简短任务 1
根据原文节选，被选中的节点回复 ping 之后会被如何处理？

现在只看了刷新节点的方法doRefresh(),查找到的节点还需要进行二次验证来确保每一个节点都在线。

// doRevalidate checks that the last node in a random bucket is still live
// and replaces or deletes the node if it isn't.
// 检查最后一个节点是否在线，不在线就更换或删除
func (tab *Table) doRevalidate(done chan<- struct{}) {
	defer func() { done <- struct{}{} }()

	last, bi := tab.nodeToRevalidate()
	if last == nil {
		// No non-empty bucket found.
		return
	}

	// Ping the selected node and wait for a pong.
	// 发出ping指令，等待pong回复
	err := tab.net.ping(last.ID, last.addr())

	tab.mutex.Lock()
	defer tab.mutex.Unlock()
	b := tab.buckets[bi]
	if err == nil {
		// The node responded, move it to the front.
		log.Trace("Revalidated node", "b", bi, "id", last.ID)
		b.bump(last)
		return
	}
	// No reply received, pick a replacement or delete the node if there aren't
	// any replacements.
	// 没有事收到ping的回复，更换或删除节点
	if r := tab.replace(b, last); r != nil {
		log.Trace("Replaced dead node", "b", bi, "id", last.ID, "ip", last.IP, "r", r.ID, "rip", r.IP)

记录摘录
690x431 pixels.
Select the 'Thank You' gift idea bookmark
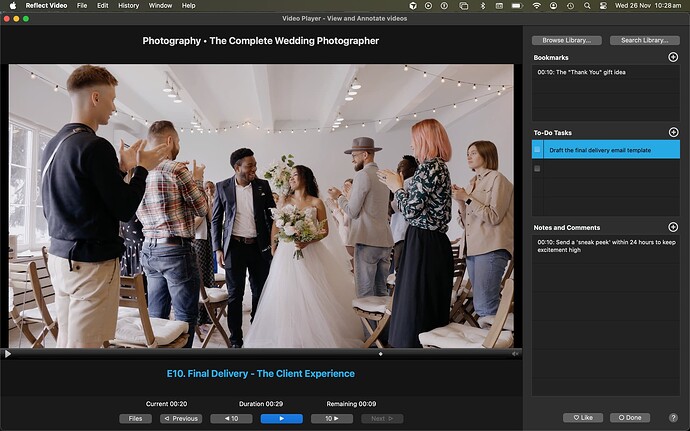pos(581,72)
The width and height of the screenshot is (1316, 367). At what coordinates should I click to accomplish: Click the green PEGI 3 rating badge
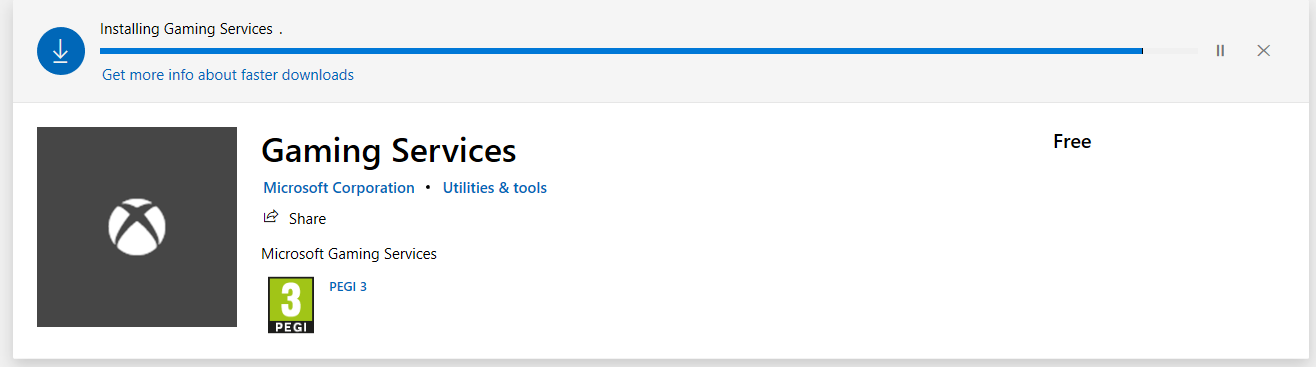pyautogui.click(x=291, y=305)
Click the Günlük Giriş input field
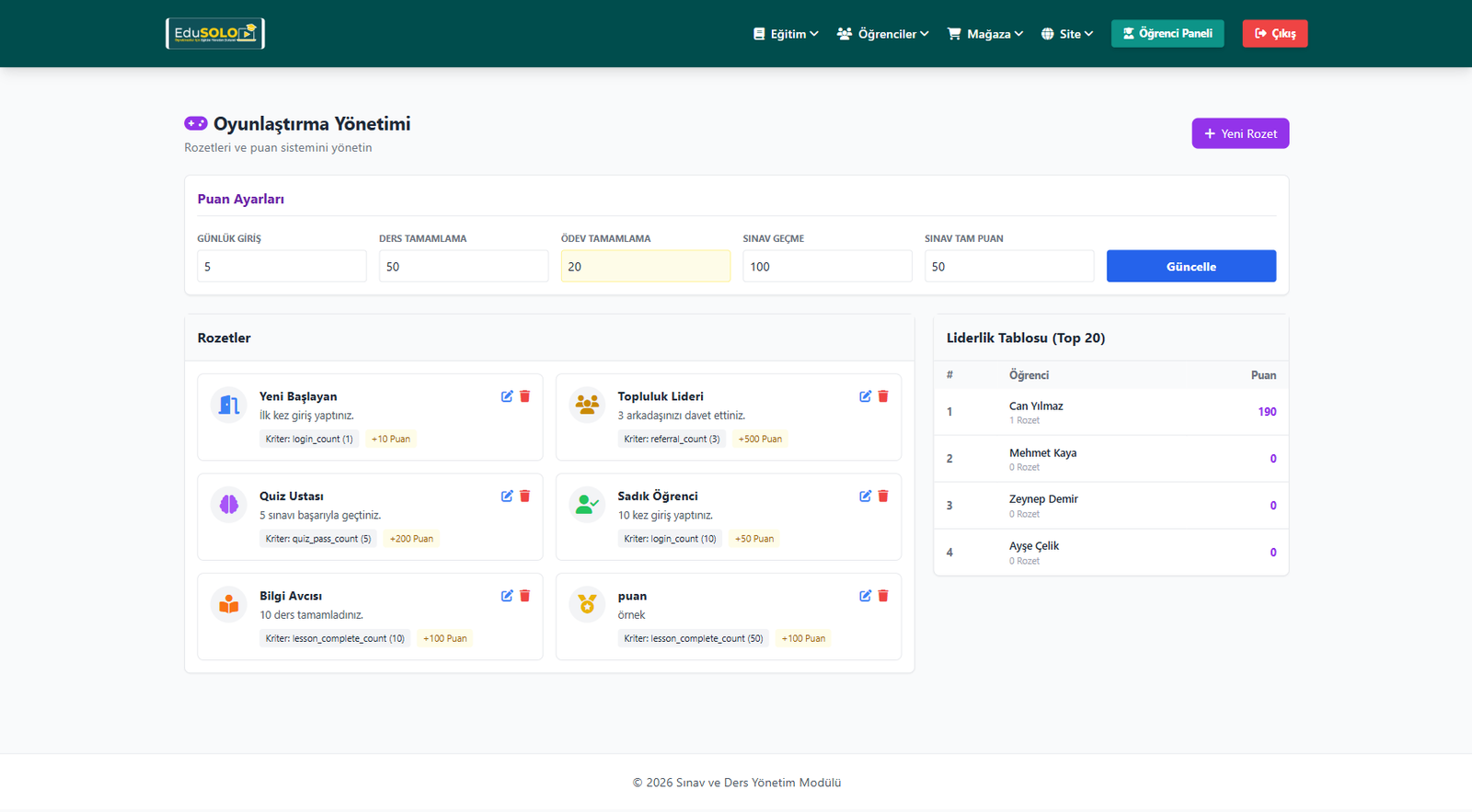1472x812 pixels. [282, 267]
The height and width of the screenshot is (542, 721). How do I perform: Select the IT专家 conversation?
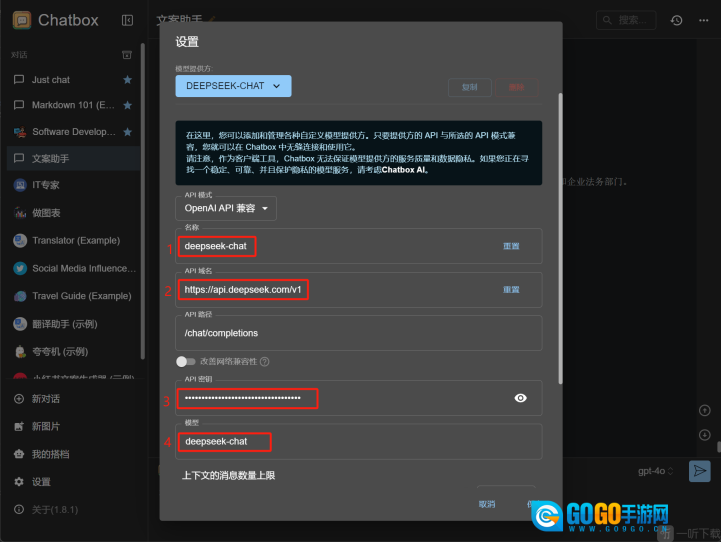click(46, 185)
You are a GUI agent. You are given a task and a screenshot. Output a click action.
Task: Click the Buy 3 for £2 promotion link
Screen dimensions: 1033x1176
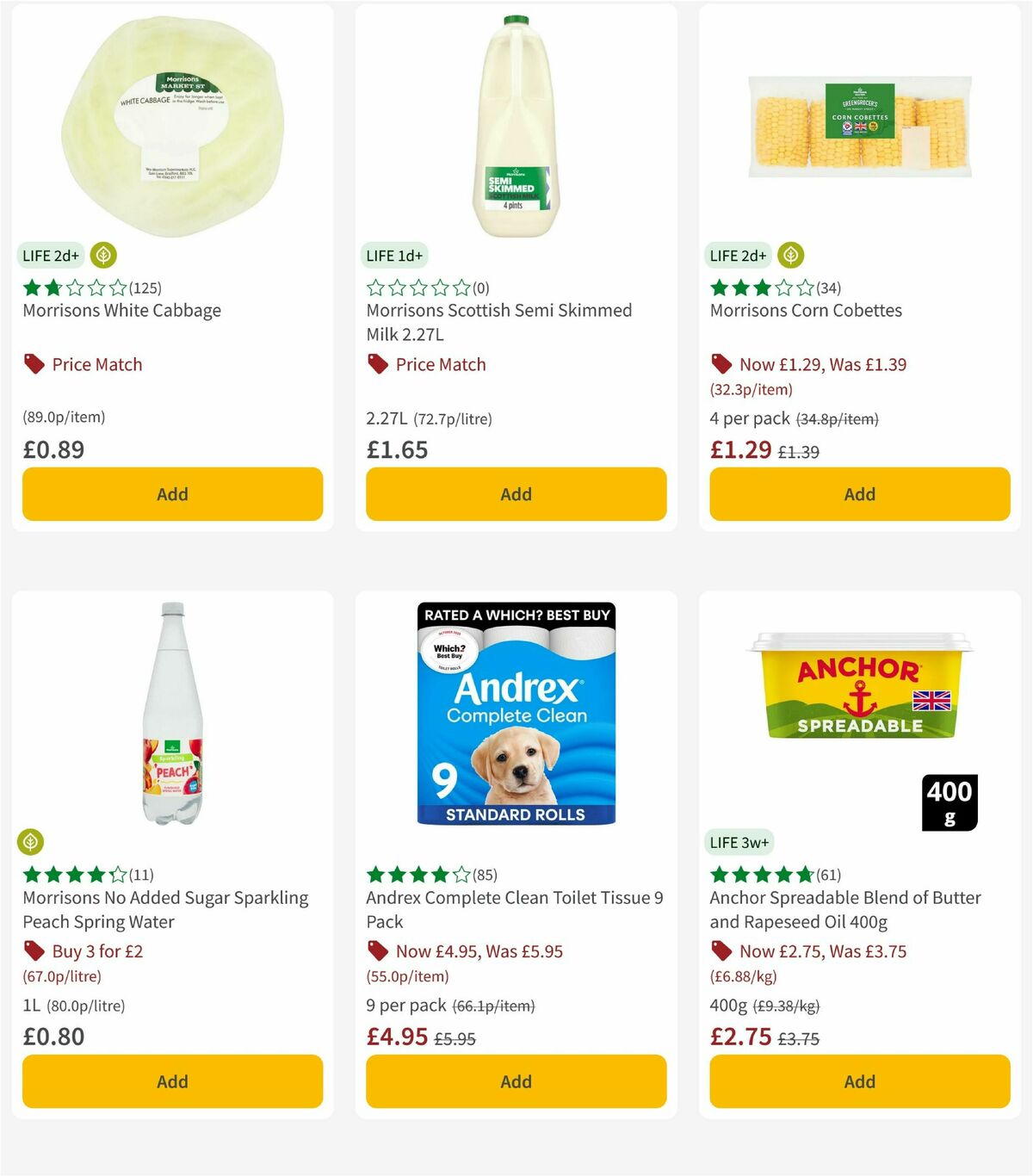point(99,951)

简短任务 2
请逐字誊录原文节选之后的各行，从包含 "The width and" 的那一行起，直至这些行的最后一行，首尾两行均须包括；答案中不要列入图片。

解答示例 1
该节点会被移到最前面。

解答示例 2
The width and height of the screenshot is (1316, 367). At what coordinates should I click to accomplish: Click the green PEGI 3 rating badge
pyautogui.click(x=291, y=305)
Click the Günlük Giriş input field
1472x812 pixels. [282, 267]
The height and width of the screenshot is (542, 721). How do I perform: Select the IT专家 conversation?
click(46, 185)
You are a GUI agent. You are given a task and a screenshot. Output a click action.
Task: Click the Buy 3 for £2 promotion link
Screen dimensions: 1033x1176
point(99,951)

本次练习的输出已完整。